• Record excerpts:
* * * * * * * * *
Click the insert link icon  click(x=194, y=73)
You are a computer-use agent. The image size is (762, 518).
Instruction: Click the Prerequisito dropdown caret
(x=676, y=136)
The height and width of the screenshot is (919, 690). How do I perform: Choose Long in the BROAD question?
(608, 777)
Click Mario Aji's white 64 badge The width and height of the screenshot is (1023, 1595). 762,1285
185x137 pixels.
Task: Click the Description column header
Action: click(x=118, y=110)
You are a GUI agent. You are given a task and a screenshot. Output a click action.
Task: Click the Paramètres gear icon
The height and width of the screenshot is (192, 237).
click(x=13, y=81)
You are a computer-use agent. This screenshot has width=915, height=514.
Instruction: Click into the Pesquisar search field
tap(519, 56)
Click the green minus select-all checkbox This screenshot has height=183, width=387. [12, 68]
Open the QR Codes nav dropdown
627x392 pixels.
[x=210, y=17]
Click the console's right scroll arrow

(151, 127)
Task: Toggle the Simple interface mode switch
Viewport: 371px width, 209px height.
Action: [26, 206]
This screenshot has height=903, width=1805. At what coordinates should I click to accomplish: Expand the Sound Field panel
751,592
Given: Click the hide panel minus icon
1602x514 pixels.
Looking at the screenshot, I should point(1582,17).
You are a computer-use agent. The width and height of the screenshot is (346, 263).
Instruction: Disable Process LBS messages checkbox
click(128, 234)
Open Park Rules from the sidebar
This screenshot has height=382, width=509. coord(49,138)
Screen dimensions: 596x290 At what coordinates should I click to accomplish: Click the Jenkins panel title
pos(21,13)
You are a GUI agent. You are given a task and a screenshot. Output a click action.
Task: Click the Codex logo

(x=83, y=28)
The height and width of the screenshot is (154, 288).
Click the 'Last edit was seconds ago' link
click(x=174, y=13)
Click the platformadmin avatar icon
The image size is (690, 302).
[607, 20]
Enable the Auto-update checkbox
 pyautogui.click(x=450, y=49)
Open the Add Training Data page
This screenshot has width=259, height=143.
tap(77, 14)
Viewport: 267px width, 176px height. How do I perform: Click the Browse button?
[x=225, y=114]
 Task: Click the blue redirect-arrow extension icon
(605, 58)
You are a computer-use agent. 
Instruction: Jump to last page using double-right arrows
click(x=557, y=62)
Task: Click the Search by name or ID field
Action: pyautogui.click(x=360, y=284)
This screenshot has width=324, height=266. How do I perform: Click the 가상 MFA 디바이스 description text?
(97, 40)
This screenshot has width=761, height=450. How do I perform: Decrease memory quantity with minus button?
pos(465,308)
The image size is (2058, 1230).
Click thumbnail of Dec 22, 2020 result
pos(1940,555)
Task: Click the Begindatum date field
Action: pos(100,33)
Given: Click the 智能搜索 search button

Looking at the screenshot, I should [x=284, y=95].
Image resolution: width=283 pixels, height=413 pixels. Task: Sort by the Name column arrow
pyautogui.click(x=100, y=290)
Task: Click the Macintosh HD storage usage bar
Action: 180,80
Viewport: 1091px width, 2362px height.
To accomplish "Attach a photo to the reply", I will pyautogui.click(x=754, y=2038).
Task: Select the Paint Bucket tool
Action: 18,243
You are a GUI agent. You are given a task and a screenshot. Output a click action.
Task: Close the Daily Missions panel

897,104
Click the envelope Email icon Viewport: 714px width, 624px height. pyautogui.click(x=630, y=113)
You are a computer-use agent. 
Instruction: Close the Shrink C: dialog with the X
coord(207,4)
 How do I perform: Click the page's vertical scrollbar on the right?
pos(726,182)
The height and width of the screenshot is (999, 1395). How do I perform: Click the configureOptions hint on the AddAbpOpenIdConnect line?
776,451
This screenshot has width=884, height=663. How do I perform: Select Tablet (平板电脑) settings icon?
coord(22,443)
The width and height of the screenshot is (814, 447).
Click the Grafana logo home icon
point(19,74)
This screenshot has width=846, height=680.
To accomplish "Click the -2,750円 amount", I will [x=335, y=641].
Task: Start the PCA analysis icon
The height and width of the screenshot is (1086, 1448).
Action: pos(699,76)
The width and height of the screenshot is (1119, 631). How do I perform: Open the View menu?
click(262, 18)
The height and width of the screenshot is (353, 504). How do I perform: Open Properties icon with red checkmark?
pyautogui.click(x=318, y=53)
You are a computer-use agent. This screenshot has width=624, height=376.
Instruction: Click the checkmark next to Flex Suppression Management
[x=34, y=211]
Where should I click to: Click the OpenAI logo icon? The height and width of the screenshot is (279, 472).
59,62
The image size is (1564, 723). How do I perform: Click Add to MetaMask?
* * * * * * * * *
Rewrite the rows from the first one through the line containing "click(128, 234)", swapping every "computer-use agent" for "screen agent" and leaving everything else untouched.

Click the insert link icon  click(x=194, y=73)
You are a screen agent. The image size is (762, 518).
Instruction: Click the Prerequisito dropdown caret
(x=676, y=136)
The height and width of the screenshot is (919, 690). How do I perform: Choose Long in the BROAD question?
(608, 777)
Click Mario Aji's white 64 badge The width and height of the screenshot is (1023, 1595). 762,1285
185x137 pixels.
Task: Click the Description column header
Action: click(x=118, y=110)
You are a GUI agent. You are given a task and a screenshot. Output a click action.
Task: Click the Paramètres gear icon
The height and width of the screenshot is (192, 237).
click(x=13, y=81)
You are a screen agent. This screenshot has width=915, height=514.
Instruction: Click into the Pesquisar search field
tap(519, 56)
Click the green minus select-all checkbox This screenshot has height=183, width=387. [12, 68]
Open the QR Codes nav dropdown
627x392 pixels.
[x=210, y=17]
Click the console's right scroll arrow

(151, 127)
Task: Toggle the Simple interface mode switch
Viewport: 371px width, 209px height.
Action: [26, 206]
This screenshot has height=903, width=1805. At what coordinates should I click to accomplish: Expand the Sound Field panel
751,592
Given: Click the hide panel minus icon
1602x514 pixels.
Looking at the screenshot, I should point(1582,17).
You are a screen agent. The width and height of the screenshot is (346, 263).
Instruction: Disable Process LBS messages checkbox
click(128, 234)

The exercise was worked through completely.